Nonetheless, Tswa, Chopi and Ronga are grammatically very similar and related to Xitsonga to an extent that in South Africa, the Swiss Missionary and Anthropologist, Dr Henri-Alexandra Junod, decided that Tswa and Ronga are not independent languages, they are just a dialect of Xitsonga and must therefore be swallowed by Xitsonga. According to Dr Junod, 98% of grammar that is found in Tswa and Ronga are also found in Xitsonga, that is why the Swiss Missionaries came to a conclusion that Xitsonga is a mother body of Tswa and Ronga, because there is only 2% difference between Ronga, Tswa and Xitsonga.

==Traditional leadership==
Valdezia has been a "Community Authority" since 1875 and does not belong to any tribal authorities in the area, it is independent from any form of despotic tribal rule. However, Chief Njhakanjhaka, a major tribal chief living at a village in front of Elim Hospital, was the only major Tsonga Chief in the whole Spelonken district that exercised authority over the Tsonga refugees that were scattered all over Spelonken hills, including Valdezia. Njhakanjhaka exercised authority over all the Tsonga refugees in the area known today as Hlanganani and was recognised as such by the scattered Tsonga refugees everywhere in the Spelonken district. But Joao Albasini, a Portuguese adventurer, also claimed authority over the Tsonga refugees in the Spelonken district. With all the military abilities, Njhakanjhaka was undermined by Albasini, who declared himself a paramount chief for all Vatsonga of Spelenkon and the Tsonga also recognised Albasini as their Chief as well. The result was that the authority of chief Njhakanjhaka was reduced to five small villages, which are: Elim, Shirley, Lemana, Waterval and Njhakanjhaka only.

Valdezia was a stronghold and a power base for Joao Albasini's rule and he ruled Valdezia until he died in 1888. As paramount chief for all Tsonga refugees in the Spelonken district, Albasini appointed all the headman in villages in a place known today as Hlanganani. Before the arrival of the Swiss Missionaries, Valdezia was formerly known as "eka-Albasini" by the local Tsonga refugees, meaning "Albasini Village". When Albasini died in 1888, no successor was appointed to lead the Tsonga people and the Valdezia Chieftainship fell into disuse.

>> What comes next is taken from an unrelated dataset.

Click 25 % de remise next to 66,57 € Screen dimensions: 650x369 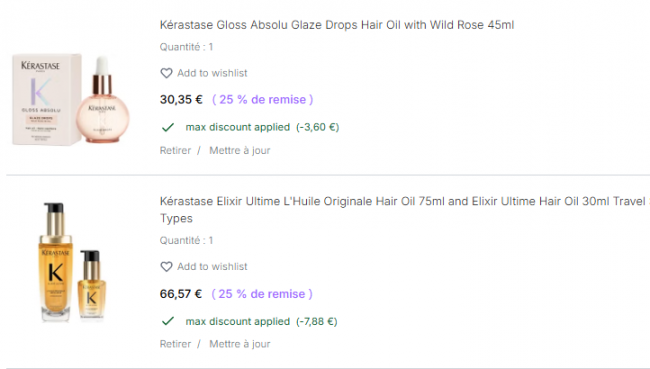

Before the death of Joao Albasini, the Swiss Missionaries used the policy of "Indirect Rule" to control the Tsonga people since Joao Albasini was still a powerful tribal chief for Valdezia. Currently, Valdezia does not have a tribal chief, instead, a church council, appointed from the Swiss Mission Church, to rule the village. A dispute for chieftainship cannot be resolved easily until the Albasini family intervene because they are the tribal royal family of Valdezia. Even though chief Njhakanjhaka was known as a Paramount chief of all Tsonga refugees of Spelonken, he cannot claim chieftainship over Valdezia because he was defeated (not by war) by Joao Albasini over the control of the Tsonga refugees.